Infrastructure provisioning

You can issue the deployment quickly using Azure CLI. Create a new Azure Resource Group (az group create) and start the deployment with az deployment group create. Before starting the deployment, Azure CLI will ask for the adminPassword.

# Create a new Azure Resource Group
az group create -n rg-chartmuseum -l northeurope

# Start the Deployment
az deployment group create -g rg-chartmuseum -f ./bicep/main.bicep
# Provide admin password when asked...

Grab the associated fully-qualified domain name (FQDN)

We must know the FQDN associated with the Container App upon provisioning. Again we can use Azure CLI and store the FQDN in a local shell variable:

 repositoryRoot="https://"$(az deployment group show -g rg-chartmuseum --name main \
   --query "properties.outputs.fqdn.value" -otsv)
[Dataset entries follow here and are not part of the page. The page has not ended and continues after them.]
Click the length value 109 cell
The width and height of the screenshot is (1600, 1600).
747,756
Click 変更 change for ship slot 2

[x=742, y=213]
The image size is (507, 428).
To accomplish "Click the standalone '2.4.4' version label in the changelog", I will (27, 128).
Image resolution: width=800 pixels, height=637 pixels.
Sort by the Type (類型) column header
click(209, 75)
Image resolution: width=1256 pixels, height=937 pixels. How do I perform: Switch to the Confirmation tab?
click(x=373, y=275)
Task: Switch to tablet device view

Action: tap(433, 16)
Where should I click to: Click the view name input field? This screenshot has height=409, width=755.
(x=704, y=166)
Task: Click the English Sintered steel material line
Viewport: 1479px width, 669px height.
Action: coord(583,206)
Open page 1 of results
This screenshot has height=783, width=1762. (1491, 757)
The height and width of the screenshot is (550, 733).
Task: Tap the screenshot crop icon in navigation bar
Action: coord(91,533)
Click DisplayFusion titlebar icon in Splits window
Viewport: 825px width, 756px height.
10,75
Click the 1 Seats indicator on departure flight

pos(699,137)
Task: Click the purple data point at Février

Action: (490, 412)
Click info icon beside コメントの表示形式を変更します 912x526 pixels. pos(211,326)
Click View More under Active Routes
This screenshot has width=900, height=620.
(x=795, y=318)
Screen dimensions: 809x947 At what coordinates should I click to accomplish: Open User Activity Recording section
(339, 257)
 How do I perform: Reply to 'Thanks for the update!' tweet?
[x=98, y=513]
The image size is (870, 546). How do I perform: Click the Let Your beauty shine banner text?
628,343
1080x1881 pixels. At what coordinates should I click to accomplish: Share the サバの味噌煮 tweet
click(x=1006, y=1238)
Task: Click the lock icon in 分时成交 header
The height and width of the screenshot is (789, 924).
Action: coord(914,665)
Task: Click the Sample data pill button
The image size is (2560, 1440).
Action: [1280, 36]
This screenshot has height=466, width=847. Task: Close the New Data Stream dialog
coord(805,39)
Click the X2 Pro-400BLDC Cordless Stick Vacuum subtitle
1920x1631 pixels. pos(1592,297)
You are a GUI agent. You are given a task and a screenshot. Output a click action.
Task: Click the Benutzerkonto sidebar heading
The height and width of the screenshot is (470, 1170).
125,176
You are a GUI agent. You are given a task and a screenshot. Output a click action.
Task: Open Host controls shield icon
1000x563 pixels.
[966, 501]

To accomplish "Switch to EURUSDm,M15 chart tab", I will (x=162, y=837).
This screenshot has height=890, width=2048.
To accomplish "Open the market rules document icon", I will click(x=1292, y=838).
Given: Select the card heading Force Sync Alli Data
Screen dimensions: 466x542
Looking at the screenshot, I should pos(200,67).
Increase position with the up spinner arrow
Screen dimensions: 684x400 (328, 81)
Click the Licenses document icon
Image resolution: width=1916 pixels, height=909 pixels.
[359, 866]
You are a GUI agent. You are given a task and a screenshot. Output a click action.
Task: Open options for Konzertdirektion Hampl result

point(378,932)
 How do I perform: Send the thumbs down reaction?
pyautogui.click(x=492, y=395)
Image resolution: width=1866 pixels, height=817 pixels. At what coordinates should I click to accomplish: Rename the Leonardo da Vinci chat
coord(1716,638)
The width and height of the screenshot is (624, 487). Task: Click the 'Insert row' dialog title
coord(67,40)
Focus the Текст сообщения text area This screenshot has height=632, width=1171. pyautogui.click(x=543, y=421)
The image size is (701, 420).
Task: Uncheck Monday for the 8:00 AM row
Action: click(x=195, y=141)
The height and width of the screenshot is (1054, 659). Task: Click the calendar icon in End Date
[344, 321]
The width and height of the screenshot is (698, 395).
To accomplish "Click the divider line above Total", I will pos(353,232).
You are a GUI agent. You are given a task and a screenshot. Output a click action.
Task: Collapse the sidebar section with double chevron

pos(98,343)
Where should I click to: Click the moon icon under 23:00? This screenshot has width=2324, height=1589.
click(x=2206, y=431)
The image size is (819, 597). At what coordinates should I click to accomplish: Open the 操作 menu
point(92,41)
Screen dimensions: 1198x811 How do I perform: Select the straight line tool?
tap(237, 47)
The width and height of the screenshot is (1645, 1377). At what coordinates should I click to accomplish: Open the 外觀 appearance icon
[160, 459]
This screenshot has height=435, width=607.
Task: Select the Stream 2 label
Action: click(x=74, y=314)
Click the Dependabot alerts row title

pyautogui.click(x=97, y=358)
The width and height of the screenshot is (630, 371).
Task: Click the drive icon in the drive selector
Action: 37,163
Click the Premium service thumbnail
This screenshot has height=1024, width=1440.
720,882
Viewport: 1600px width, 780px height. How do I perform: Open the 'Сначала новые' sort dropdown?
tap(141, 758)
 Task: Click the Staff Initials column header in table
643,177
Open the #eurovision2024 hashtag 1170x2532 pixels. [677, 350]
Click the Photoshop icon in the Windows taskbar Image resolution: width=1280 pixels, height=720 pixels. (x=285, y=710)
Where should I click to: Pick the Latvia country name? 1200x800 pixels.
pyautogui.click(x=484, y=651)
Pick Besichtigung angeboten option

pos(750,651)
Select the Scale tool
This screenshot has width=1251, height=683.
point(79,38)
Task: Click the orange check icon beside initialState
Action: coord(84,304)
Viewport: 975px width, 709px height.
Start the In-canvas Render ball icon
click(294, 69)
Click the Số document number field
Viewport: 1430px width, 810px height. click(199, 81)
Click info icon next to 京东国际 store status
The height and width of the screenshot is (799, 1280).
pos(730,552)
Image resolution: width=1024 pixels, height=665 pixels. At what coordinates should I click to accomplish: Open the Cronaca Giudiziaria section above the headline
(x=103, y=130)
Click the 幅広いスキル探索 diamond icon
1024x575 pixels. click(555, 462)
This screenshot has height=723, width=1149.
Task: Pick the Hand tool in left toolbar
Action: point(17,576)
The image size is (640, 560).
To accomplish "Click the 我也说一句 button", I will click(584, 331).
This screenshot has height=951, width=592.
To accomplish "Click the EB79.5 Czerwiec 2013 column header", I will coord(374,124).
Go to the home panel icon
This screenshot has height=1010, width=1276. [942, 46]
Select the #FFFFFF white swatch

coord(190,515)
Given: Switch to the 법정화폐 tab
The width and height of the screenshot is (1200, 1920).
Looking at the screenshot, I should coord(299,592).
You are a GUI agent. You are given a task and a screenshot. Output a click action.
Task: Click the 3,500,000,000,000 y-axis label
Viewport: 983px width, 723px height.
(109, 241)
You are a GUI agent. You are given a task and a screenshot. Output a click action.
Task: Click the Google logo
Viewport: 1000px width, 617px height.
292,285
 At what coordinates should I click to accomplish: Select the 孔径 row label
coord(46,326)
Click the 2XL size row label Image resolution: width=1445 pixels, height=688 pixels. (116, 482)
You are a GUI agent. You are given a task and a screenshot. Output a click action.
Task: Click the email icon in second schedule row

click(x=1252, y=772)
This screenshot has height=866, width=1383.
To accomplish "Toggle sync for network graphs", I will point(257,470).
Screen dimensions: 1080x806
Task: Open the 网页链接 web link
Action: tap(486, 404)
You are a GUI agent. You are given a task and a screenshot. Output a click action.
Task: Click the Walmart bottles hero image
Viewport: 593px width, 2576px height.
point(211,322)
Publish a custom Helm chart

Let’s quickly create, package, and update a custom hello-world Helm chart to check if we can publish a chart to our repository:

# Create a new Helm chart in `./hello-world`
helm create hello-world

# Package the Helm chart
helm package ./hello-world

# Post the Helm chart to /api/charts
curl --data-binary "@hello-world-0.1.0.tgz" $repositoryRoot/api/charts -u demouser
#> provide your password

Add the repository to your Helm CLI

Having our first chart published to the custom repository, we can check if everything worked as expected by adding the repository to the helm CLI.

# Add custom repository
helm repo add aca $repositoryRoot

# Update the repository feed
helm repo update aca

You can ask helm to list all charts stored in a particular repository using helm search repo. So let’s give it a spin:

# list all charts in the custom repo
helm repo search aca
aca/hello-world    0.1.0          1.16.0        A Helm chart for Kubernetes

Double-check chart persistence in Azure Storage Account

Finally, we can look at our blob storage container to verify the packaged chart has persisted as expected. Browse your Azure Storage Account using Azure Portal and find the hello-world-0.1.0.tgz.